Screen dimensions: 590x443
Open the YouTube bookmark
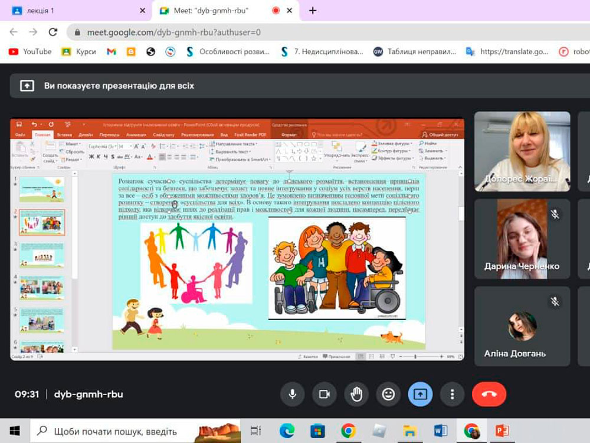click(30, 52)
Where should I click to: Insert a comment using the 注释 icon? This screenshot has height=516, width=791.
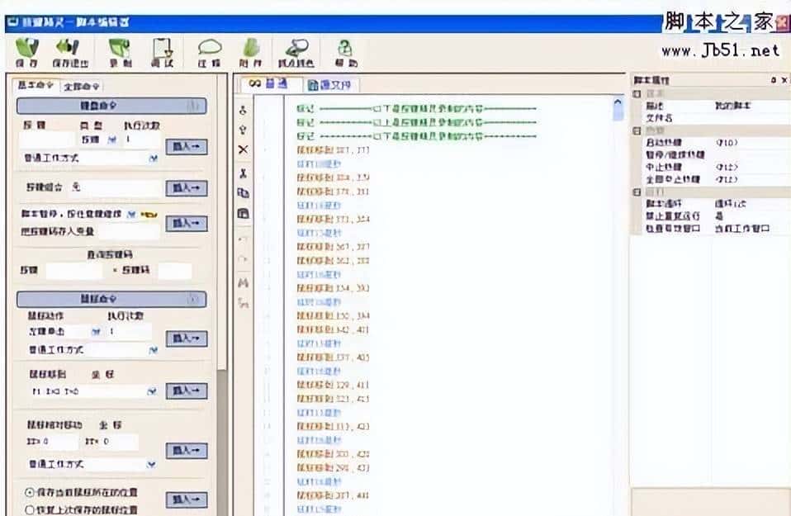tap(209, 51)
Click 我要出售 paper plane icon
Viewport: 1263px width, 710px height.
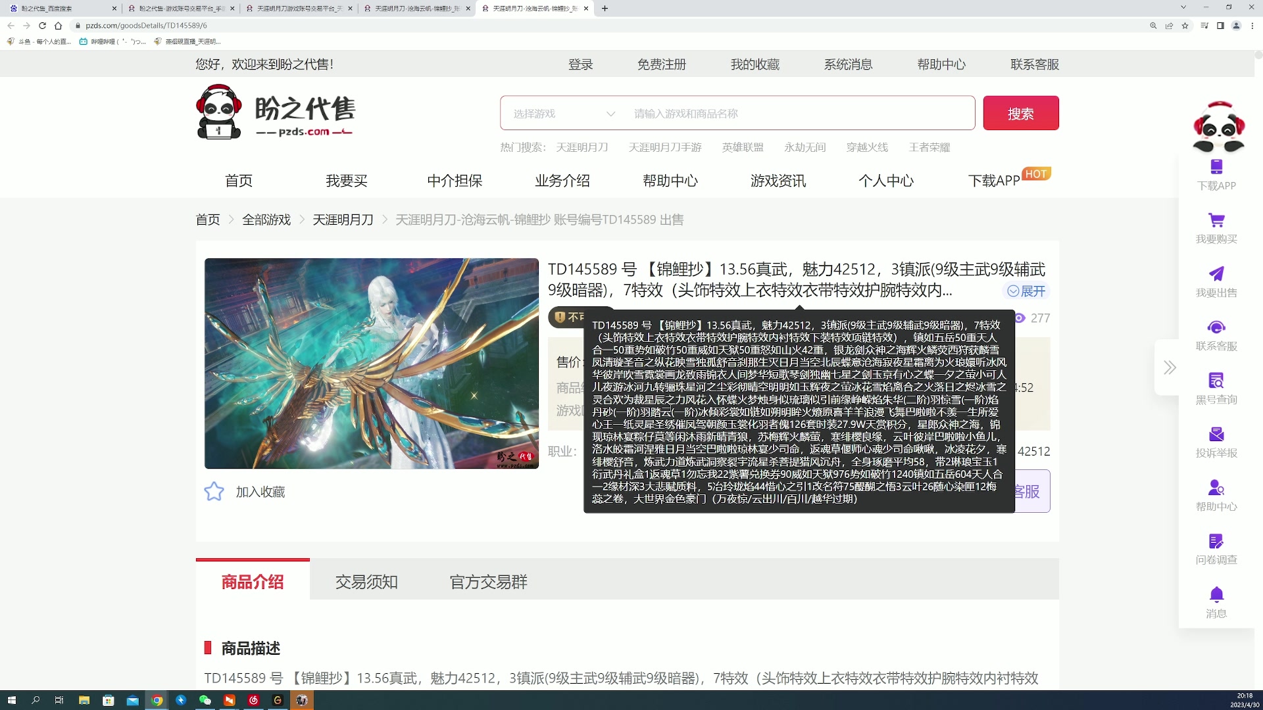(x=1216, y=273)
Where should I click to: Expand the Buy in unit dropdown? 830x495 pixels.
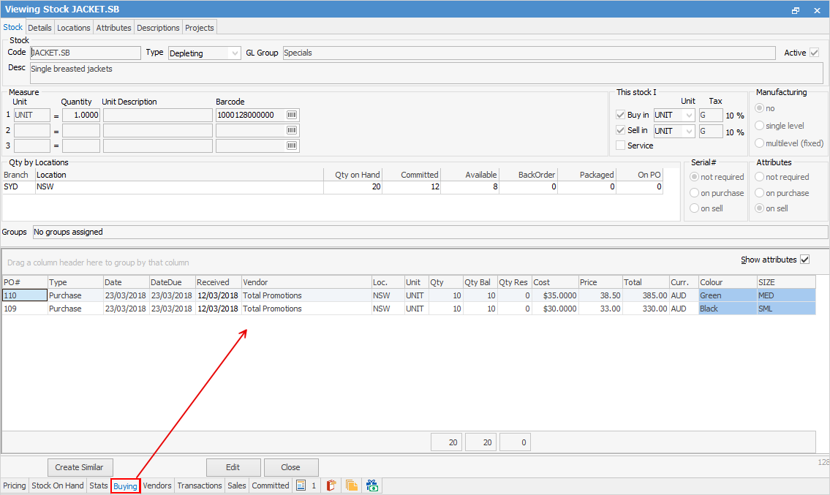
§
# TASK TO COMPLETE
Scale the stretch from the line containing "Where should I click to: Insert" through the end of the records, and reproduce only those lines, requests included and pictures omitted. Multiply every coordinate in the answers by 1.55 and round each result to a whole number, with halves rounded up.

# CORRECT OUTPUT
Where should I click to: Insert a comment using the 注释 icon? This screenshot has height=516, width=791.
tap(324, 79)
Click 我要出售 paper plane icon
Viewport: 1263px width, 710px height.
(x=1885, y=423)
Where should I click to: Expand the Buy in unit dropdown? 830x495 pixels.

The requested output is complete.